Et il commença à leur enseigner que le Fils de l'homme devait beaucoup souffrir, et être disqualifié par les anciens, et par les grands prêtres et par les scribes, et être tué, et après trois jours, se lever. Et c'est ouvertement qu'il déclarait la chose. Et, l'ayant pris à part, Pierre commença à le rabrouer. Mais lui, s'étant retourné et ayant vu ses disciples, rabroua Pierre et de lui dire : «Va-t-en derrière moi, Satan ! parce que tu ne penses pas ce qui est de Dieu, mais ce qui est des hommes.»
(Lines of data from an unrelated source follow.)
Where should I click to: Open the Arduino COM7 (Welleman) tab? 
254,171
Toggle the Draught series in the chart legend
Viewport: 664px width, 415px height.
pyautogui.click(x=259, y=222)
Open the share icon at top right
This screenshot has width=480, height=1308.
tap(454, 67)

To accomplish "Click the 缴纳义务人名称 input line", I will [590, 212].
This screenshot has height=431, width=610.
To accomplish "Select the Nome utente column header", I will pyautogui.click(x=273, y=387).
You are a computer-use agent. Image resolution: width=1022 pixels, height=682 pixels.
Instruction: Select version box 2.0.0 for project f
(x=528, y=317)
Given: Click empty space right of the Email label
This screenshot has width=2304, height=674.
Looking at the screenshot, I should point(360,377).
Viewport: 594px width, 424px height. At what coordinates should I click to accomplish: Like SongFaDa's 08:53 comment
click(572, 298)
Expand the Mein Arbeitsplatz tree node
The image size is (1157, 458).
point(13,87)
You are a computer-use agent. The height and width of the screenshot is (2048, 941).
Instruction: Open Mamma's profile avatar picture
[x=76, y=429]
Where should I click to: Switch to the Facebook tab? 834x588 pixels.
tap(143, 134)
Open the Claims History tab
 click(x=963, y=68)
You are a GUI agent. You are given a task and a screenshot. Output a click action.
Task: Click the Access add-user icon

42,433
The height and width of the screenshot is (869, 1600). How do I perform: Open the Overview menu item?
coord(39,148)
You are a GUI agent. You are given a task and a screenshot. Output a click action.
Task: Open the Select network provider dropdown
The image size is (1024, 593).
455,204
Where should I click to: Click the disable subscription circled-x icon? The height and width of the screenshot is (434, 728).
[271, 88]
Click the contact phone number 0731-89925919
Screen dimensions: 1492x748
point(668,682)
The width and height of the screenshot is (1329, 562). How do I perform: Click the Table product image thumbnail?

Et, ayant appelé la foule avec ses disciples, il leur dit : «Si quelqu'un veut venir derrière moi, qu'il se renie lui-même et qu'il porte sa croix, et qu'il me suive. Car celui qui veut sauver sa vie la perdra, mais celui qui perdra sa vie à cause de moi et de l'Evangile la sauvera».»


Marc VIII, 27-35

«Qui suis-je ?». C'est une question qui a hanté notre adolescence, comme elle le fait pour les jeunes encore aujourd'hui. C'est peut-être aussi une question que nous nous posons à certaines heures, mais pas forcément sous cette forme abrupte et, finalement, assez théorique et abstraite. Car il y a, au cours d'une vie, bien des manières, plus ou moins explicites, de se demander qui l'on est. C'est peut-être un lieu de passage obligé, une question inévitable.

Elle peut apparaître comme vitale parce qu'il semble que sans elle, et surtout sans la réponse qu'on lui donnerait, nous ne pouvons pas vivre. A d'autres jours, elle peut nous apparaître une sorte de luxe que certains peuvent se payer et pas d'autres. Se demander qui je suis, c'est peut-être quelque chose qu'à certaines heures je peux m'offrir, mais est-ce après tout si nécessaire ?

Et puis, surtout, nous nous demandons qui peut répondre à cette question. Est-ce que celui qui la pose est le mieux placé pour lui apporter une réponse ? Est-ce qu'en définitive ce ne sont pas les autres qui nous disent qui nous sommes ?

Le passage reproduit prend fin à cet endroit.